● Records for this task:
---------------
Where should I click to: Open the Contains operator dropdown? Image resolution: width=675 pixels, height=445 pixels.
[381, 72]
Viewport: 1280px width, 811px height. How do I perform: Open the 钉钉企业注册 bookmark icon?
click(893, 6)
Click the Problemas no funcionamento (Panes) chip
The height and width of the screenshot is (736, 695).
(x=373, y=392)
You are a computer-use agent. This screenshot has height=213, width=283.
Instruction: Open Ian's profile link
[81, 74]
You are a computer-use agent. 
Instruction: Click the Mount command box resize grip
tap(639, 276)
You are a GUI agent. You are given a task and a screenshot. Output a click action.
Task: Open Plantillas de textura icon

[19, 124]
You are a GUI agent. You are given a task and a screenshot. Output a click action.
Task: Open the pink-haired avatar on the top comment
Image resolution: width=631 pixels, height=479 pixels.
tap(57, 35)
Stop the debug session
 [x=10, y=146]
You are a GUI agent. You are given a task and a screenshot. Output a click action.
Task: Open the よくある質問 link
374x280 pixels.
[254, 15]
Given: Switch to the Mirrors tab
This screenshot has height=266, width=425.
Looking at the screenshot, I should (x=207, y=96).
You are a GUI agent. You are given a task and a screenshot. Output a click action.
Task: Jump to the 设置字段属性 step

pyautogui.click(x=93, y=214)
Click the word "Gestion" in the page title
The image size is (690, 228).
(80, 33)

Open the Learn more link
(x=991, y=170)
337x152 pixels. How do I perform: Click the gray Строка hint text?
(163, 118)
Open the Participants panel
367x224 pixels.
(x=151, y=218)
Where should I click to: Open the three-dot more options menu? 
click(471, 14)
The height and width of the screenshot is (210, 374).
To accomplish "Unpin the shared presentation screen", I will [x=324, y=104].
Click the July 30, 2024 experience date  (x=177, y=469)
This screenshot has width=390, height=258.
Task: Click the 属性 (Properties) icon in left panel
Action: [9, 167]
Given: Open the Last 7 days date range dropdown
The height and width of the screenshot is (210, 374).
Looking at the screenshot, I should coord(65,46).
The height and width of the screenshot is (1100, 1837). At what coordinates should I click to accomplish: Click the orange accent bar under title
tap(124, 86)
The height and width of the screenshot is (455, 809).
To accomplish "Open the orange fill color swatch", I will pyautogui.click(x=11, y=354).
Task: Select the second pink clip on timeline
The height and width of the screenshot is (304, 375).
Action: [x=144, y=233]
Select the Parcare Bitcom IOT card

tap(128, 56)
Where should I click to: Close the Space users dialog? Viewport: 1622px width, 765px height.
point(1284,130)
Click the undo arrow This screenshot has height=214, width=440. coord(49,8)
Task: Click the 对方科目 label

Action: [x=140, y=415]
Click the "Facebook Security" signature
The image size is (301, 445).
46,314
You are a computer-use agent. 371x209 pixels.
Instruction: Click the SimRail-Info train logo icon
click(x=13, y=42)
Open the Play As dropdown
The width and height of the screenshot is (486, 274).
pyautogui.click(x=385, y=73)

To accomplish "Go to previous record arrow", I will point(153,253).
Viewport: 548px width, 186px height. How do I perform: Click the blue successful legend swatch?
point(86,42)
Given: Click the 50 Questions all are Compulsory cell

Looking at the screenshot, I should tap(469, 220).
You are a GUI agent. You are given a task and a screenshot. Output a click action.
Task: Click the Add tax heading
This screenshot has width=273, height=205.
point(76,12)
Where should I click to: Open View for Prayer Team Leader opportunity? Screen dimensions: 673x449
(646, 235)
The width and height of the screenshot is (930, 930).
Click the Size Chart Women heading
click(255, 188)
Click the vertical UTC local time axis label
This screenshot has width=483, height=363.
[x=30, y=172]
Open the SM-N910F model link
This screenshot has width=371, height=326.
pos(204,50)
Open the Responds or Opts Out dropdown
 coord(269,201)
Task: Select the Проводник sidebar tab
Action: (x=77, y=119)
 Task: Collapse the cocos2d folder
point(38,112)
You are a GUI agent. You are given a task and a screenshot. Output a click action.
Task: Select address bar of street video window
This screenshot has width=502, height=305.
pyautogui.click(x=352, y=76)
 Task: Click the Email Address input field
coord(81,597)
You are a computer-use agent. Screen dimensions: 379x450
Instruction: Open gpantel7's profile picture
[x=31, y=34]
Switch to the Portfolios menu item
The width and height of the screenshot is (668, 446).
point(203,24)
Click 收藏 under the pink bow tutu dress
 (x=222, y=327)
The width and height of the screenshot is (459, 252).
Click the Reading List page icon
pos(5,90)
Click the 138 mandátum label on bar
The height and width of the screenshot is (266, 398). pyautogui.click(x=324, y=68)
---------------
● Work instruction:
Go through the listing above and report how many of its lines contain the word "will", with only the number as output.

● The completed task:
3